> WHAT NEEDS TO BE DONE:
Transcribe only the last portion of the material: exactly the lines from the one with "The width and height of the screenshot is (1500, 649)." through the end, inclusive.

> PROVIDED MATERIAL:
= Beginning of Section =

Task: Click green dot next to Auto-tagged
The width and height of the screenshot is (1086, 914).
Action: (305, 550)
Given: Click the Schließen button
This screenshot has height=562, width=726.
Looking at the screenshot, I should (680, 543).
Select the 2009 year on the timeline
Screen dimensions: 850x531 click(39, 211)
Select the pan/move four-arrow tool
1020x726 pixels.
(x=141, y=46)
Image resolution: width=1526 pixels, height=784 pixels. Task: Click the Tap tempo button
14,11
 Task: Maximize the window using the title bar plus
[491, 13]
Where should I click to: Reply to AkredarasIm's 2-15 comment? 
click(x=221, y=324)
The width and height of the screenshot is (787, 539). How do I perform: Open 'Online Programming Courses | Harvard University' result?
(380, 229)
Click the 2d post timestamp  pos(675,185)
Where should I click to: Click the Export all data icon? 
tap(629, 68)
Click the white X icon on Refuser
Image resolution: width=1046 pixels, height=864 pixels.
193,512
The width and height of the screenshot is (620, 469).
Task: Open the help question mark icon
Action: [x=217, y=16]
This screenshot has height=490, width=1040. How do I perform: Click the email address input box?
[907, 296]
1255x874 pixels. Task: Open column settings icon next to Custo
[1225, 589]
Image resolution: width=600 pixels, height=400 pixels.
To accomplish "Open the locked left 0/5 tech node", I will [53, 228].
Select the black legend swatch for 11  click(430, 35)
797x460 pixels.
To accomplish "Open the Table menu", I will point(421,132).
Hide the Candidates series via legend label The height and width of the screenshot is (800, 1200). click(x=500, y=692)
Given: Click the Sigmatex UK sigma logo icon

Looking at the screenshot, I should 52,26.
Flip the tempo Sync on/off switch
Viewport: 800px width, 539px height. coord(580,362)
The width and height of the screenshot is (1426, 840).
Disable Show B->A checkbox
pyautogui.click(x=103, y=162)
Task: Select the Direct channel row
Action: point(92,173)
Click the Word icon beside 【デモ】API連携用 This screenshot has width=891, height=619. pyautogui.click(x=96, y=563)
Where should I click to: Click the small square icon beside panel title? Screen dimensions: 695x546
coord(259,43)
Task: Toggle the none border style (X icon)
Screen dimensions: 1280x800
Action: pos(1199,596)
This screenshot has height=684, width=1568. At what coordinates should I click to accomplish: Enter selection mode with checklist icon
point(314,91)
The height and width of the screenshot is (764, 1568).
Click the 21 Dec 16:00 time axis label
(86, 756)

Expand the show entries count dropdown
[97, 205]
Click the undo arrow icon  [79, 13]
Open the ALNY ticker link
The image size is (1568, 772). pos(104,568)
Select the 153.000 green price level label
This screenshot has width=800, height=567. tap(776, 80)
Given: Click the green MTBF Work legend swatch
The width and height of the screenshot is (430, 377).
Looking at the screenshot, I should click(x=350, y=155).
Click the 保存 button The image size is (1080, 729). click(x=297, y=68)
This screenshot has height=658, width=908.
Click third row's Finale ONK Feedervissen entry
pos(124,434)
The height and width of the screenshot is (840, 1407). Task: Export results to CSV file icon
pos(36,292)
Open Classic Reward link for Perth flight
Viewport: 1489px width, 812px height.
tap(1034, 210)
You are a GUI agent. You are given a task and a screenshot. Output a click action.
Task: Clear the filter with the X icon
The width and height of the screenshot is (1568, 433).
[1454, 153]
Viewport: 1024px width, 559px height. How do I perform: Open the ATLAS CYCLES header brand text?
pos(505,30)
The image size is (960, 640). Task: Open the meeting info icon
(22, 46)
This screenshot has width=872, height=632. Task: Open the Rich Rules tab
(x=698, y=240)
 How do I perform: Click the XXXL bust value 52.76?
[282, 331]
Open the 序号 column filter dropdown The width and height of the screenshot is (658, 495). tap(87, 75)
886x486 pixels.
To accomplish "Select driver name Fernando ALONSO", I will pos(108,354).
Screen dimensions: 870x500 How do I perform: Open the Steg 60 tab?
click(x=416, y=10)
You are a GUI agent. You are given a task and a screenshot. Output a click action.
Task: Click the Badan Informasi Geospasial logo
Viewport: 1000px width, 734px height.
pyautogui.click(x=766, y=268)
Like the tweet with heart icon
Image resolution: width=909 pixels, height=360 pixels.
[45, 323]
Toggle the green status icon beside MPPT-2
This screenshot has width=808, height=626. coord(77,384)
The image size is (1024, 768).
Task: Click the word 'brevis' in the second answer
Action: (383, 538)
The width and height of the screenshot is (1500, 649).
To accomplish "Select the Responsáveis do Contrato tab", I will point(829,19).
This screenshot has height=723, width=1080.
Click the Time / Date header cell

= End of Section =

> RESULT FOR THIS EXERCISE:
The width and height of the screenshot is (1500, 649).
To accomplish "Select the Responsáveis do Contrato tab", I will point(829,19).
This screenshot has height=723, width=1080.
Click the Time / Date header cell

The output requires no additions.